To do
Update all the records below by putting "desktop assistant" in place of "GUI agent" and keeping every other word unchanged. Leave the pictures out of your answer.

Dataset rows

##############################

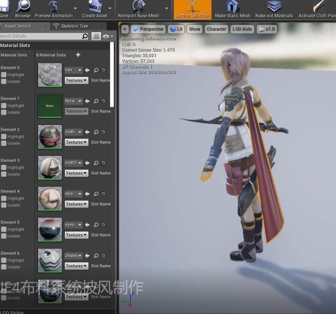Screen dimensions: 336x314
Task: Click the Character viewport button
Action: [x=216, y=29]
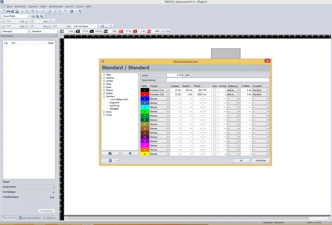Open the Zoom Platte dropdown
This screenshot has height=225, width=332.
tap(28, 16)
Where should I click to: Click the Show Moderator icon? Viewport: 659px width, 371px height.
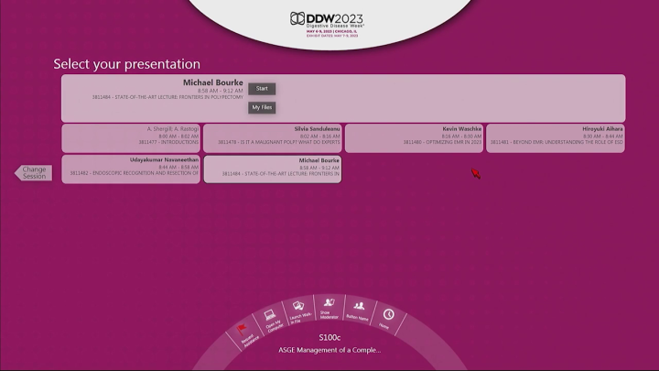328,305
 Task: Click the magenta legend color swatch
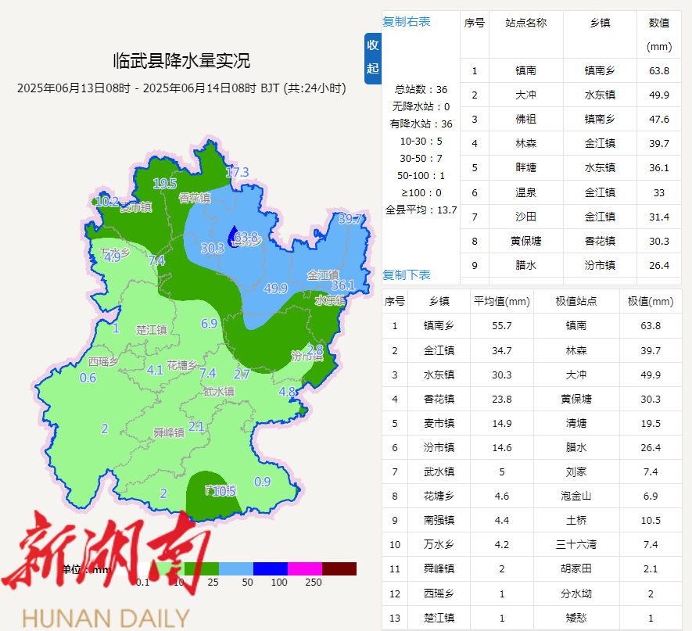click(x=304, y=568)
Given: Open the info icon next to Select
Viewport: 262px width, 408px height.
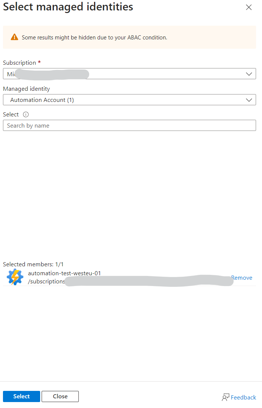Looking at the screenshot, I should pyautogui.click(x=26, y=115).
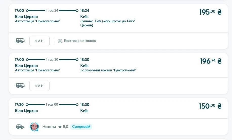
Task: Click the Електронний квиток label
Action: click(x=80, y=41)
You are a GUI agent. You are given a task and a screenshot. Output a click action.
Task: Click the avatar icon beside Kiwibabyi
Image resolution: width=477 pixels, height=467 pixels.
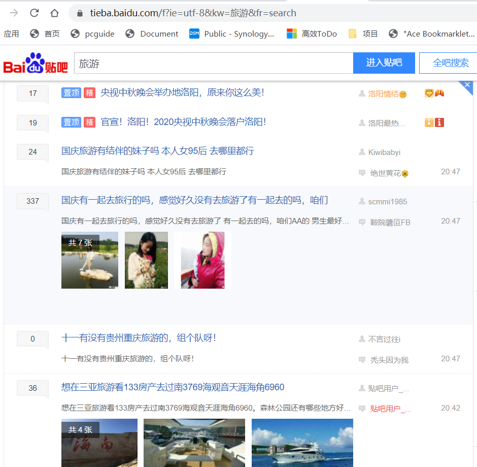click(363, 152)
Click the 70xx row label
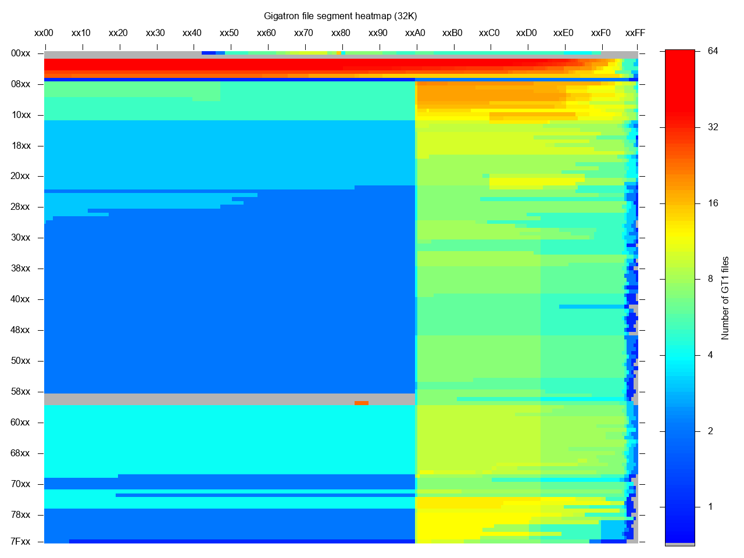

##############################

Task response
Screen dimensions: 336x314
Task: Click the Character viewport button
Action: [x=216, y=29]
Open the Zoom Platte dropdown
This screenshot has height=225, width=332.
tap(28, 16)
Where should I click to: Click the Show Moderator icon? Viewport: 659px width, 371px height.
328,305
 Task: Click the magenta legend color swatch
click(x=304, y=568)
Given: Open the info icon next to Select
Viewport: 262px width, 408px height.
Looking at the screenshot, I should pyautogui.click(x=26, y=115).
Task: Click the Електронний квиток label
Action: click(x=80, y=41)
You are a desktop assistant. You are given a task and a screenshot. Output a click action.
Task: Click the avatar icon beside Kiwibabyi
Image resolution: width=477 pixels, height=467 pixels.
click(363, 152)
Click the 70xx row label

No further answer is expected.